(Entries for locating text and elements)
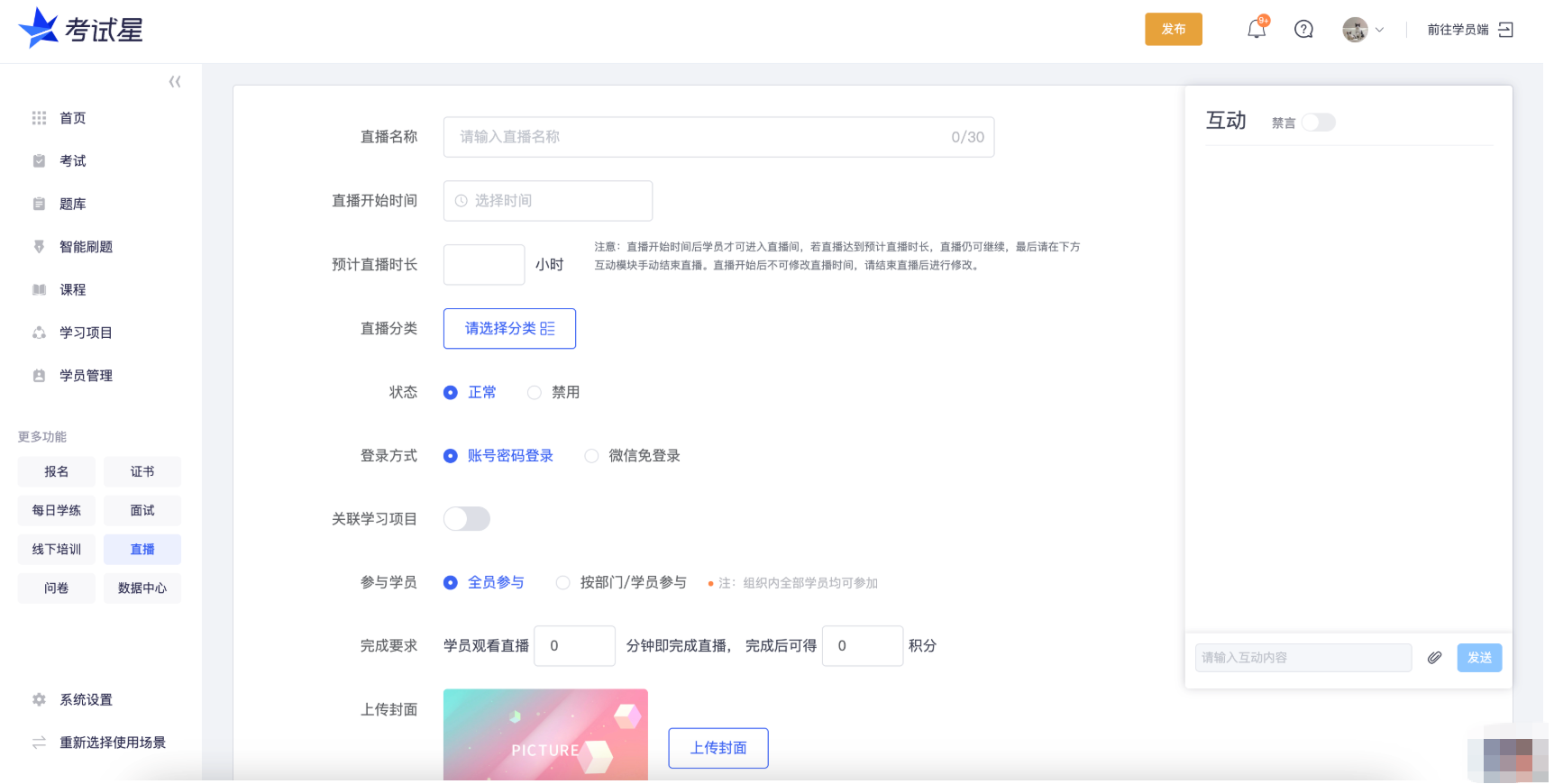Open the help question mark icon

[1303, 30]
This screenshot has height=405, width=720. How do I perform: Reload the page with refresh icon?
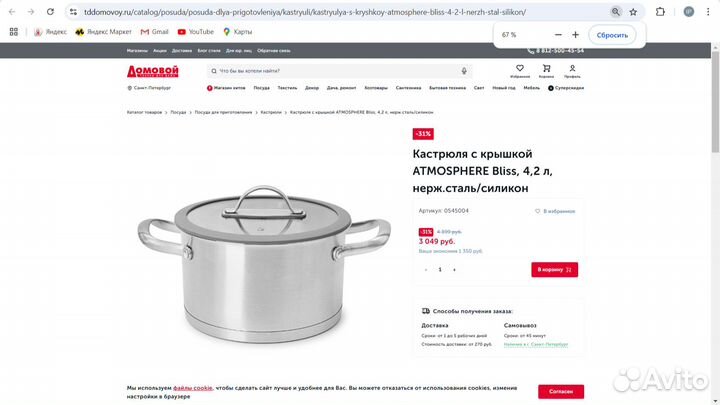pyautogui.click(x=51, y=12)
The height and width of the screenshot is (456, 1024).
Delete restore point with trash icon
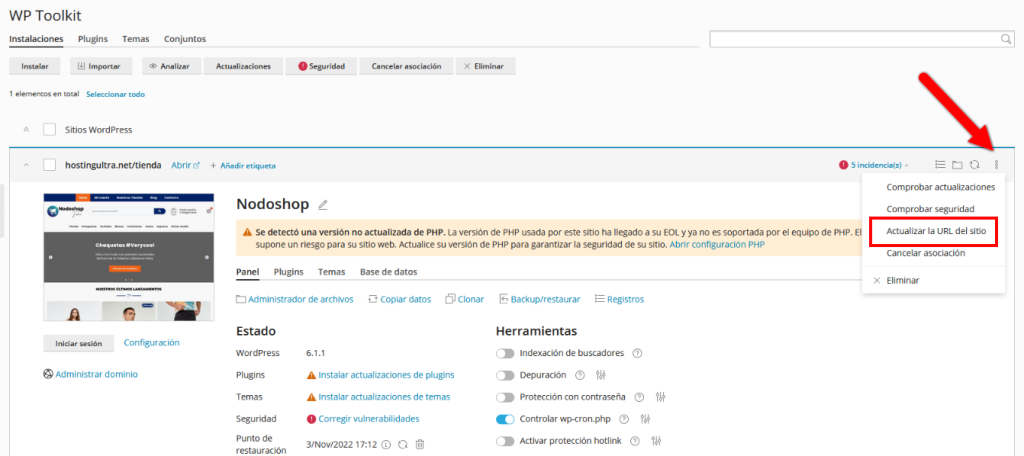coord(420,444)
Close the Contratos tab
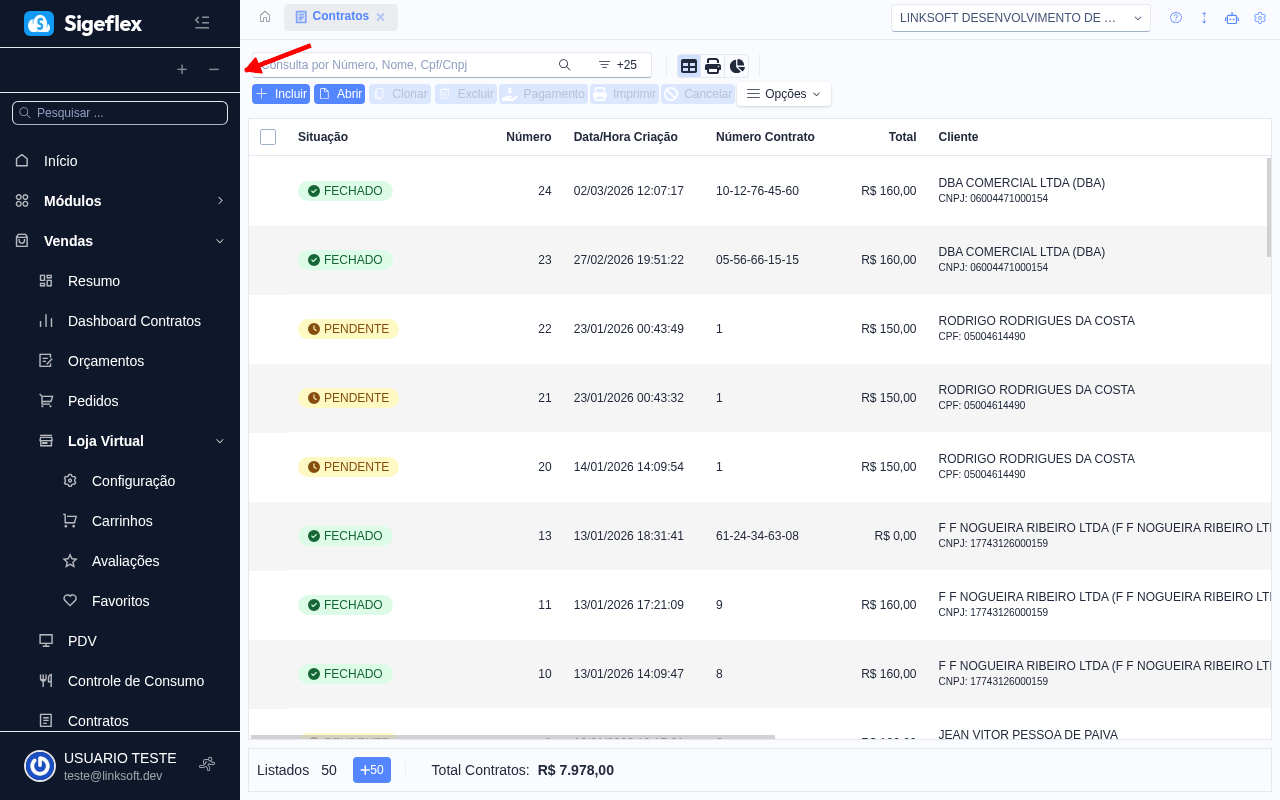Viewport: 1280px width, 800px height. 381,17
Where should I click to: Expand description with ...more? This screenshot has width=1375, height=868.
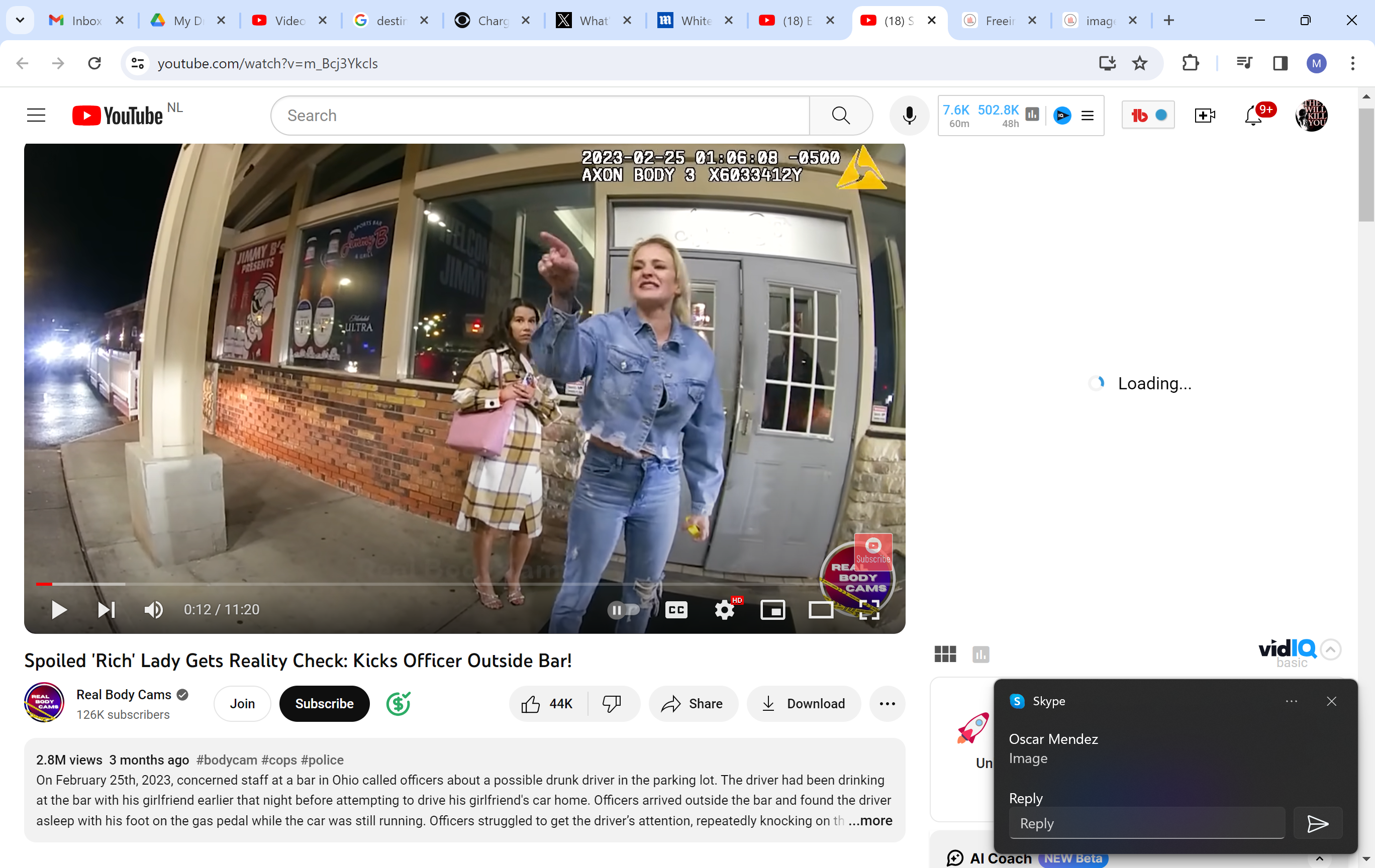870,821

*TO BE DONE*. Arrange these lines as a numbered list, dropping the blank lines and leaving out the pictures.

*COMPLETE OUTPUT*.
1. Open the help question mark icon
2. [1303, 30]
3. This screenshot has height=405, width=720. How do I perform: Reload the page with refresh icon?
4. pyautogui.click(x=51, y=12)
5. The height and width of the screenshot is (456, 1024).
6. Delete restore point with trash icon
7. coord(420,444)
8. Close the Contratos tab
9. Viewport: 1280px width, 800px height. 381,17
10. Where should I click to: Expand description with ...more? This screenshot has width=1375, height=868.
11. 870,821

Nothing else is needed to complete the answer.